Exercise directions. Look through the entries for the string "click", and copy each line that holds it.

##########

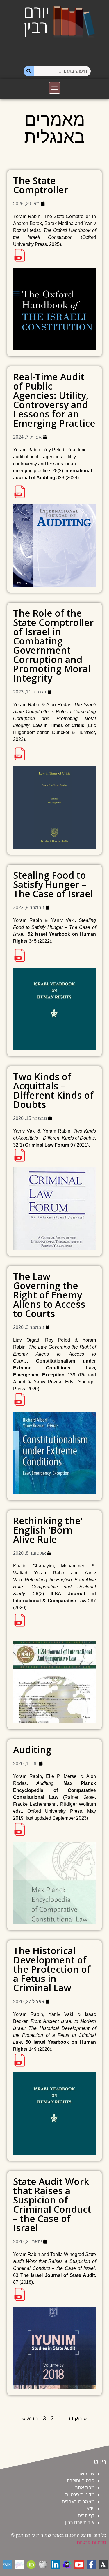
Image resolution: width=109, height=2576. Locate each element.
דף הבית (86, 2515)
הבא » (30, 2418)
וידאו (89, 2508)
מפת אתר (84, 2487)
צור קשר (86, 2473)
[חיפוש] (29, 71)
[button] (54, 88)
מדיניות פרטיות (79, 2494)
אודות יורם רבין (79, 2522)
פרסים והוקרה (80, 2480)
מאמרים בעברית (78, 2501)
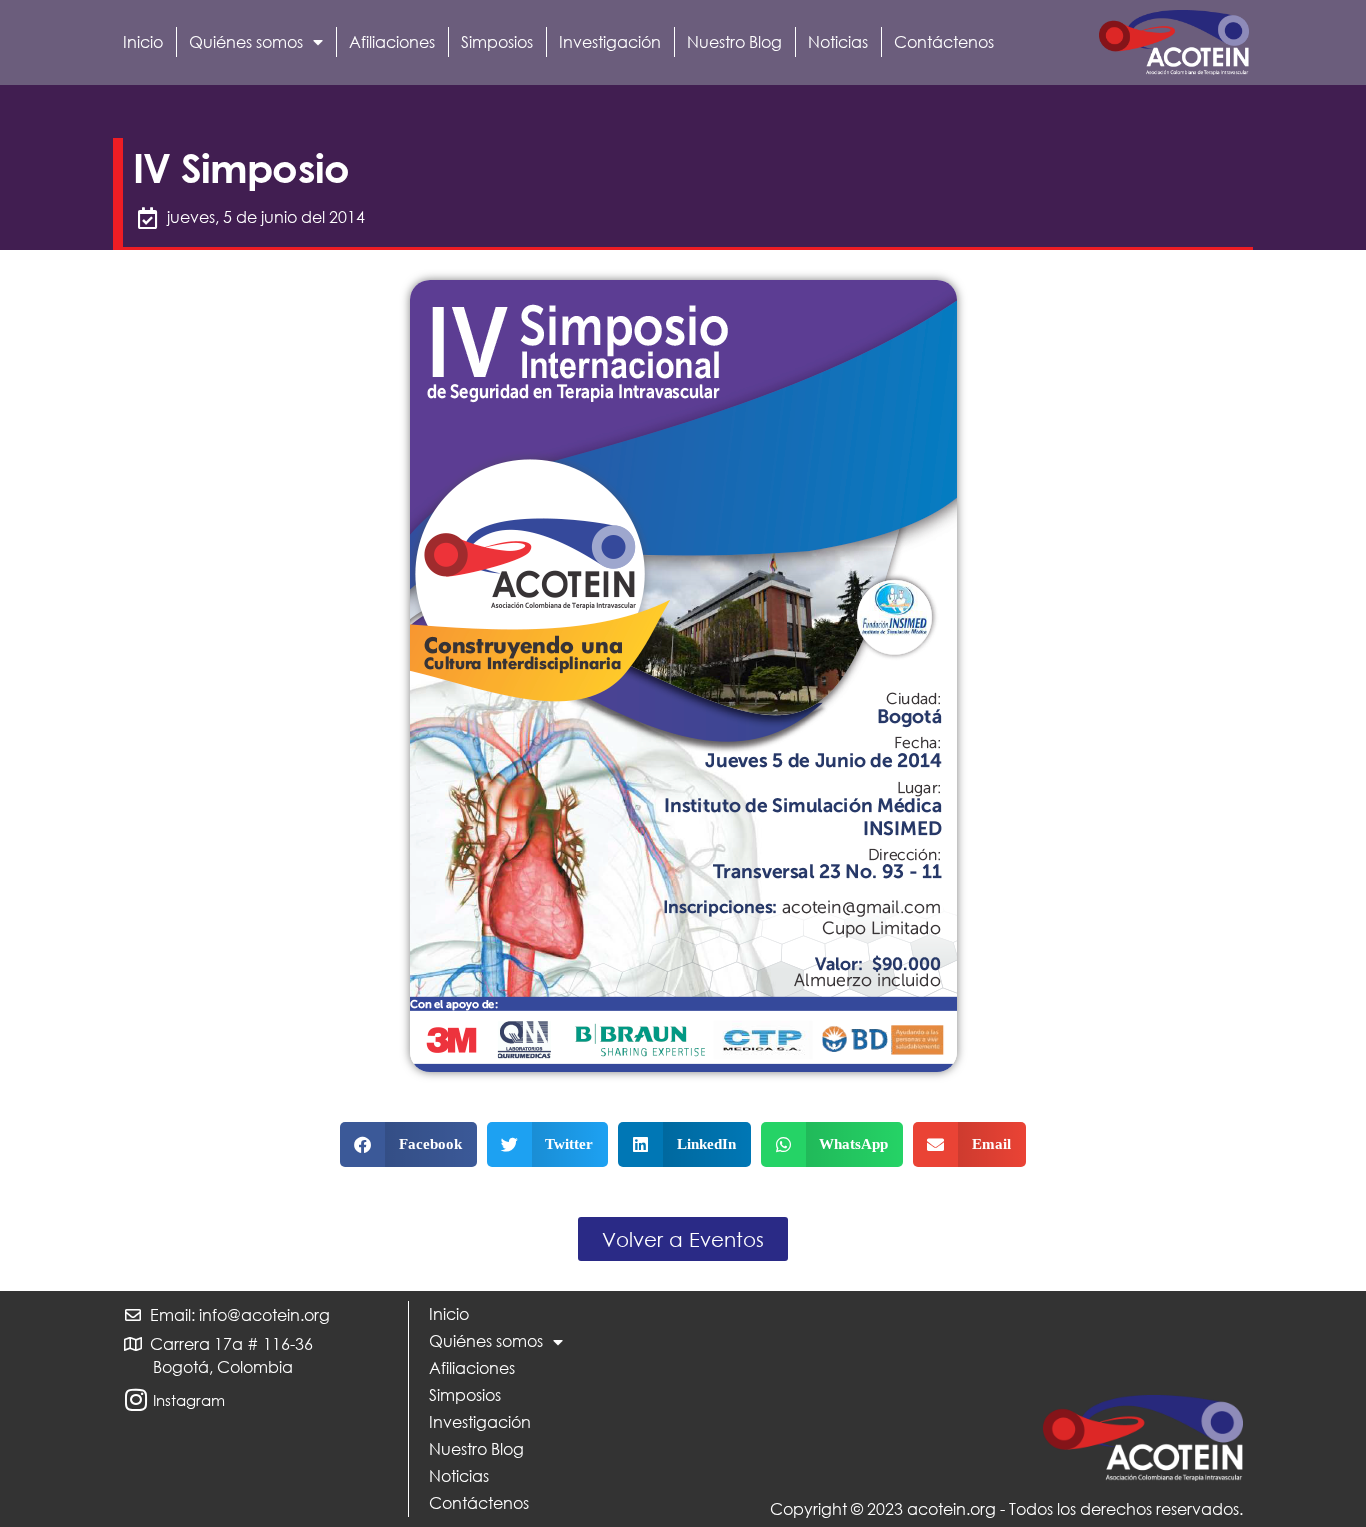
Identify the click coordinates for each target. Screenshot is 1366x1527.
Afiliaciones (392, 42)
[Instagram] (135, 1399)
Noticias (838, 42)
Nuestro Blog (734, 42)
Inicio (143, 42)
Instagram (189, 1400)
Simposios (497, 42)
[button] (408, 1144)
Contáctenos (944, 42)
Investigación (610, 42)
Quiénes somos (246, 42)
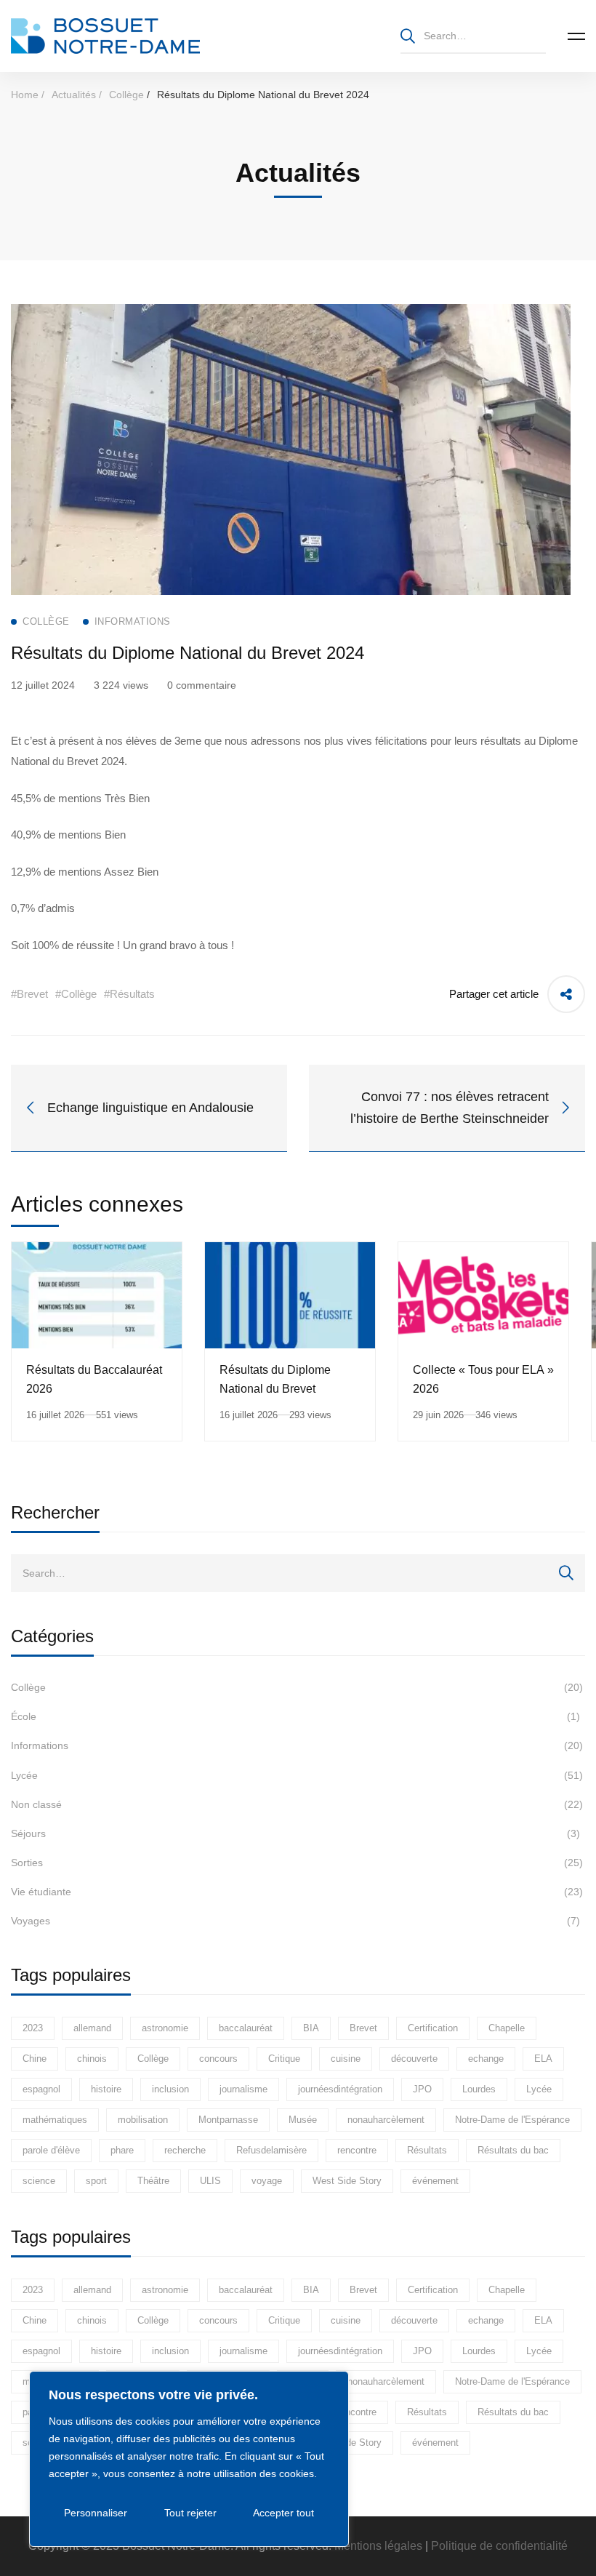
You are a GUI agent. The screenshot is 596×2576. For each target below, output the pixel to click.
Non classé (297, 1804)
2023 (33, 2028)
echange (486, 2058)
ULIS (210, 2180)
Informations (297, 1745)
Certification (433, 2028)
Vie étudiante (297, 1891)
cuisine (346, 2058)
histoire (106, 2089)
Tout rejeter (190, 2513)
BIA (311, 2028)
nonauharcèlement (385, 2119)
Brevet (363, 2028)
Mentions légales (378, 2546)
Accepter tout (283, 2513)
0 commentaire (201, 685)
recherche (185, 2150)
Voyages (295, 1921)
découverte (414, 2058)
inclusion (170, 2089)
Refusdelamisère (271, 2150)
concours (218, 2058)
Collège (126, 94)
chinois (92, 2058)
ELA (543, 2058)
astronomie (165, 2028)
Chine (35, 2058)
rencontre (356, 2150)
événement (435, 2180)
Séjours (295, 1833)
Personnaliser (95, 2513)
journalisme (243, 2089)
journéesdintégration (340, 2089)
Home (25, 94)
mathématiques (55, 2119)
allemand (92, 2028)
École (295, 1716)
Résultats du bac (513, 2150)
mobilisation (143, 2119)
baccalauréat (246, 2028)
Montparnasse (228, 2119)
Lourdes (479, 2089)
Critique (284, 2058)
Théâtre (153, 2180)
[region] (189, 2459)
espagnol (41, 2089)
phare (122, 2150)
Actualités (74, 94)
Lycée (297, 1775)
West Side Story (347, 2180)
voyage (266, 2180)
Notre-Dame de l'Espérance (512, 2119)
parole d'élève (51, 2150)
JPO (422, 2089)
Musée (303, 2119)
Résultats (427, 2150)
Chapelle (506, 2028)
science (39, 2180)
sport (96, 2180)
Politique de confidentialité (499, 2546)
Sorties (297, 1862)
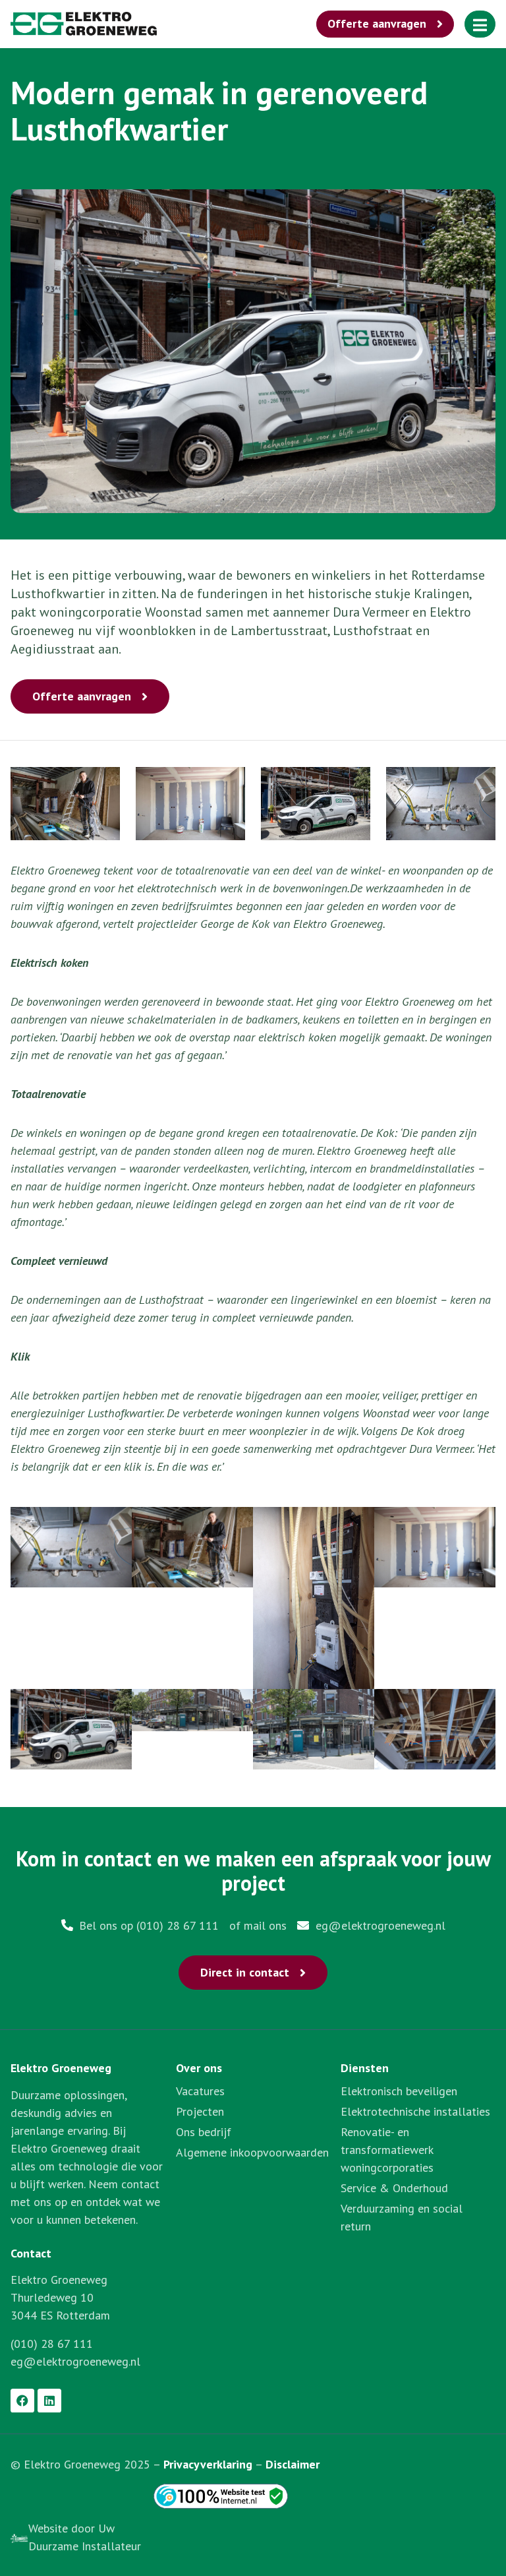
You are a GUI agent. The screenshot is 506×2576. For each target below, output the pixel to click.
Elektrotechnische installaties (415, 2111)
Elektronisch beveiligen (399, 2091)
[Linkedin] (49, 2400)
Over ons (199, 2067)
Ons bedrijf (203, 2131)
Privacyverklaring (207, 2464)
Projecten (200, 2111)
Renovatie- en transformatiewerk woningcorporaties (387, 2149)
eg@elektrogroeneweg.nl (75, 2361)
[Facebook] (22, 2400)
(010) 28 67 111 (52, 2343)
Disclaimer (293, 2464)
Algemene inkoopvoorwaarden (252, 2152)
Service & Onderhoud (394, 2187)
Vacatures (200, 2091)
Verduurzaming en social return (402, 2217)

##########

Final answer.
Identify the click coordinates for each target. Screenshot is 1366x1527.
You are a GUI agent. The screenshot is 596×2576. For each target below, output the pixel to click.
You are a GUI agent. The screenshot is 506×2576. For each target below, output the pixel to click.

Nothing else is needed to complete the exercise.